=== Dataset records ===

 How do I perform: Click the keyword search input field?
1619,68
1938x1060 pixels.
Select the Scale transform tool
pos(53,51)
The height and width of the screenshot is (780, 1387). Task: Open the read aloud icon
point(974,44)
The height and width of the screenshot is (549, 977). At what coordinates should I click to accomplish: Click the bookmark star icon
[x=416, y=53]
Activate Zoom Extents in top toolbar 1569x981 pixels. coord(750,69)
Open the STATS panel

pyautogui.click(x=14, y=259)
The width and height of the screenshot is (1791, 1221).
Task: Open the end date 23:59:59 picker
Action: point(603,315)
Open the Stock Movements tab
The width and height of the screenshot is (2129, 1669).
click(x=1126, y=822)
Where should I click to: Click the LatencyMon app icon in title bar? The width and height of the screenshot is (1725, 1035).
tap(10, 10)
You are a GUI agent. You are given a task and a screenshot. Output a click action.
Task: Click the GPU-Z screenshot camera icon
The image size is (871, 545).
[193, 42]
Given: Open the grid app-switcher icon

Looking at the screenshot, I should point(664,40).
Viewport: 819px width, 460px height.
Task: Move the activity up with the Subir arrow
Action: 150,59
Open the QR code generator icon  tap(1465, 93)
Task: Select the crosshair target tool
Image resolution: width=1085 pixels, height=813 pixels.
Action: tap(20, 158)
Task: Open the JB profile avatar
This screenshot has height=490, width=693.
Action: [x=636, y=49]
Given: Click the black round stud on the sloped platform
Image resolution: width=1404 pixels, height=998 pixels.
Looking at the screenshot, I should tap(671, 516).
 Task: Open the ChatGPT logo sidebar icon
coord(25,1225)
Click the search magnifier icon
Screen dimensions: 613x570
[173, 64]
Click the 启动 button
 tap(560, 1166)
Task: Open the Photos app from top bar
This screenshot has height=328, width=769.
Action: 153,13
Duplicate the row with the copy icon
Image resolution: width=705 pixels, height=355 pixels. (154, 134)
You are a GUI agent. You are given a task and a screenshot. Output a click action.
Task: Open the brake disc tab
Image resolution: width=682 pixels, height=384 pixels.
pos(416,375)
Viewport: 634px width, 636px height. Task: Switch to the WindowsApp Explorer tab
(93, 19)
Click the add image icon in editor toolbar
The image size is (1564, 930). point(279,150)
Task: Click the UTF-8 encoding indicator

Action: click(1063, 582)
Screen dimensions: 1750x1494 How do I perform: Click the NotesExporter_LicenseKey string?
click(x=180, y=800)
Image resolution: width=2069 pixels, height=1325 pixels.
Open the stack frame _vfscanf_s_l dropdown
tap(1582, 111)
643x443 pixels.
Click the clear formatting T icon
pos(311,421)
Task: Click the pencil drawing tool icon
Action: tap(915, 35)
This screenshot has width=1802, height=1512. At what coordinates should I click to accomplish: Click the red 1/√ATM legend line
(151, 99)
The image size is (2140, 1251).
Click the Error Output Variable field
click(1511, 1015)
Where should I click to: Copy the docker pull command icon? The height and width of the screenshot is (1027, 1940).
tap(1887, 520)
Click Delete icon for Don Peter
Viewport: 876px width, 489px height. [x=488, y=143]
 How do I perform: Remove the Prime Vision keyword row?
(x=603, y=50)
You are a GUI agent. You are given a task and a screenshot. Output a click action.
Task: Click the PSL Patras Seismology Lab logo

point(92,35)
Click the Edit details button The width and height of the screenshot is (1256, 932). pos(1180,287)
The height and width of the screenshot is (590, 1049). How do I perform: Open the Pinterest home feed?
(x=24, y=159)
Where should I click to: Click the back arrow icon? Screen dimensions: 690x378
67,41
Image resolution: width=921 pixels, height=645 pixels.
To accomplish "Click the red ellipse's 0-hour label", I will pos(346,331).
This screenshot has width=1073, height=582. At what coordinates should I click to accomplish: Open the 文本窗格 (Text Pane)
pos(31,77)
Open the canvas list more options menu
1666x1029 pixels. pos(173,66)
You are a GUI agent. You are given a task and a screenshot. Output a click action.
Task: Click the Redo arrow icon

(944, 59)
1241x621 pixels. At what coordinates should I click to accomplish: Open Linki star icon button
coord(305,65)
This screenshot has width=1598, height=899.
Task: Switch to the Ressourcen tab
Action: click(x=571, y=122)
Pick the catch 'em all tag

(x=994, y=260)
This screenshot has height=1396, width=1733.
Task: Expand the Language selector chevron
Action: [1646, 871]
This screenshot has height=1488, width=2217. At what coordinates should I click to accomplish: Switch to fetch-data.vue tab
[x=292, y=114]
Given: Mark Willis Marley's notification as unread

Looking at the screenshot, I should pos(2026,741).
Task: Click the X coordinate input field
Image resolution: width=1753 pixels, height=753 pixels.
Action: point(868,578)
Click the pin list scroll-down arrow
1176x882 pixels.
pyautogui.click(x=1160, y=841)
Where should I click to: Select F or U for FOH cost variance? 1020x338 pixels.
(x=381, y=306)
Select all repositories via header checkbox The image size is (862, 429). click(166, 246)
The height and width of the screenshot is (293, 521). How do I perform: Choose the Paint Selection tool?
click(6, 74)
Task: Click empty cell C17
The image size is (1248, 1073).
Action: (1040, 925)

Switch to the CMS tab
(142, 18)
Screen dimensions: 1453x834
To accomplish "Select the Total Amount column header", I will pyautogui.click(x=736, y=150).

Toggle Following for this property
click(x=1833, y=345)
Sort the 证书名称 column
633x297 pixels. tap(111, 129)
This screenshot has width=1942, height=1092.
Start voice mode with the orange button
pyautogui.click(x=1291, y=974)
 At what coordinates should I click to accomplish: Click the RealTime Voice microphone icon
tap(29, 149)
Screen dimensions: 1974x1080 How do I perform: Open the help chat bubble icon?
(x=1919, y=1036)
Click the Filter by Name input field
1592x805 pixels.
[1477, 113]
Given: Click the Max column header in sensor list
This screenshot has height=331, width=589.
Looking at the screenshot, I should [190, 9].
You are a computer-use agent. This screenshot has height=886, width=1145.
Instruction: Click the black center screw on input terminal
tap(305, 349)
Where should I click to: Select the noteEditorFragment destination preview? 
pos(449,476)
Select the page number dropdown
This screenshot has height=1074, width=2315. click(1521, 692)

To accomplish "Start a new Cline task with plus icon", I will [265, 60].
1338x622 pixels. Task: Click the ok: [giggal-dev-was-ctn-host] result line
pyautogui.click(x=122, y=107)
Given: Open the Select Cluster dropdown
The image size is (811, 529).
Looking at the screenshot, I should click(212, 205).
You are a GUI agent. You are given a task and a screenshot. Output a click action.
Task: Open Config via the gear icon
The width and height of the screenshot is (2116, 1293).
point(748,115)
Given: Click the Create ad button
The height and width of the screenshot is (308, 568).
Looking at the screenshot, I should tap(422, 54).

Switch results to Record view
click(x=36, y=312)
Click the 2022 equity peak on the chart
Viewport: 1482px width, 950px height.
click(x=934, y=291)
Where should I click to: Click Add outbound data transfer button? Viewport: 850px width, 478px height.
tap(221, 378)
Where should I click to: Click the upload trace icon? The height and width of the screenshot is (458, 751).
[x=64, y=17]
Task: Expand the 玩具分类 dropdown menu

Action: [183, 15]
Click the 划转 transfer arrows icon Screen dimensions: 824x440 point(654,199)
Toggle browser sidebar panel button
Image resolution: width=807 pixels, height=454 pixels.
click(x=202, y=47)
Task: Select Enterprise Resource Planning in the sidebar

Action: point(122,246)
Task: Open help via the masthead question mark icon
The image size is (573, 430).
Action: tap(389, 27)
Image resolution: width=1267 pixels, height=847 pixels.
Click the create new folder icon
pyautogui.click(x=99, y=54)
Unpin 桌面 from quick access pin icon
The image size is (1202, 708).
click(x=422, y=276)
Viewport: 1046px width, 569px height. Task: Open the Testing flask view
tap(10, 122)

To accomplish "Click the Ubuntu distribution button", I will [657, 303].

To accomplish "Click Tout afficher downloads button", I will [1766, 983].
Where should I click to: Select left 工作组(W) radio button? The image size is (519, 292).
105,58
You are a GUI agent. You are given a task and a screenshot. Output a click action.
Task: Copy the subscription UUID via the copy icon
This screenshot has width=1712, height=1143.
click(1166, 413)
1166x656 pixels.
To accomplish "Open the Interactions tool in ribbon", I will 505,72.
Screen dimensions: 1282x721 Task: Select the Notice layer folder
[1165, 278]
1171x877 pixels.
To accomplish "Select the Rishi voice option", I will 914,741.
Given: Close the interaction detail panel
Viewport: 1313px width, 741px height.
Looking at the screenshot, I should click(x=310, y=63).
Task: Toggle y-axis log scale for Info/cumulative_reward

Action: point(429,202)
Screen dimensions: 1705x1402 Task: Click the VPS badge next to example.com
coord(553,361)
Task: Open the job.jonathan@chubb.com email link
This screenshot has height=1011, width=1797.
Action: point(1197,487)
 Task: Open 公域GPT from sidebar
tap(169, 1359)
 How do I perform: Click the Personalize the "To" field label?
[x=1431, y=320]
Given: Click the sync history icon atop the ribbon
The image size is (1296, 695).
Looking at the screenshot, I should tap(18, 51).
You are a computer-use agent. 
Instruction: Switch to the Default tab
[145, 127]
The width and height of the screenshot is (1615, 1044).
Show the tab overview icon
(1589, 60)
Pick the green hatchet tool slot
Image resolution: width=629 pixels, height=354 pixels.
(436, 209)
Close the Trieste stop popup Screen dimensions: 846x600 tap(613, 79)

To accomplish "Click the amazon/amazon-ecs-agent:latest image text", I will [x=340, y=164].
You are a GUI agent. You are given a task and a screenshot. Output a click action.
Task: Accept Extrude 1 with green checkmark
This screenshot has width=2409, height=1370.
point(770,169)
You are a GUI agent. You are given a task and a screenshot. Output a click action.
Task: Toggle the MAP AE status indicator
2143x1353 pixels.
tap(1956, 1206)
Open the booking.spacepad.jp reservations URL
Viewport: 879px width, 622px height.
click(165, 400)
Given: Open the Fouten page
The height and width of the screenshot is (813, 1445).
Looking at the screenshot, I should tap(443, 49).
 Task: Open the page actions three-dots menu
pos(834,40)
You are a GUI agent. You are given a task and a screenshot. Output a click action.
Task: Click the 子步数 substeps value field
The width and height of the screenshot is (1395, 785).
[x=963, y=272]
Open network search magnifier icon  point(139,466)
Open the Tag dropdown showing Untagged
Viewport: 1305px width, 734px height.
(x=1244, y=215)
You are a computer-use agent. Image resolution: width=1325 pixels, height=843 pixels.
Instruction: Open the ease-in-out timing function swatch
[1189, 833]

===

Try it
For each line above that carries the word "ribbon", copy it out.

Task response
To accomplish "Open the Interactions tool in ribbon", I will 505,72.
Given: Click the sync history icon atop the ribbon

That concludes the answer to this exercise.